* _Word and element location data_
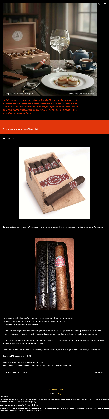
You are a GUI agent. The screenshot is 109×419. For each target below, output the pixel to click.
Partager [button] (99, 372)
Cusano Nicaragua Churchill (16, 372)
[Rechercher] (99, 4)
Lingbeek (60, 394)
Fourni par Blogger (55, 389)
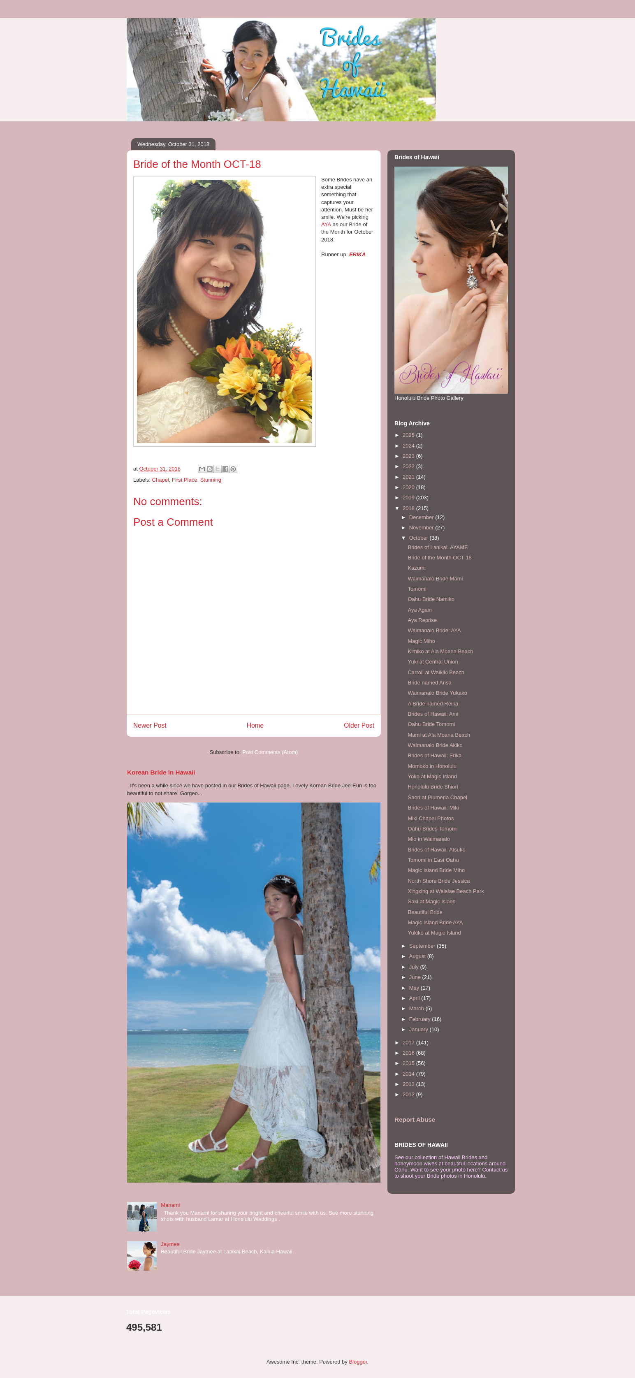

* _TASK_
Change "output" to "report" throughout the lines above, keeping everything else as is, and rewrite them without the pictures.

* _THE ANSWER_
You are a GUI agent. The screenshot is 109×419. For each target below, report the pixel to click.
Partager [button] (99, 372)
Cusano Nicaragua Churchill (16, 372)
[Rechercher] (99, 4)
Lingbeek (60, 394)
Fourni par Blogger (55, 389)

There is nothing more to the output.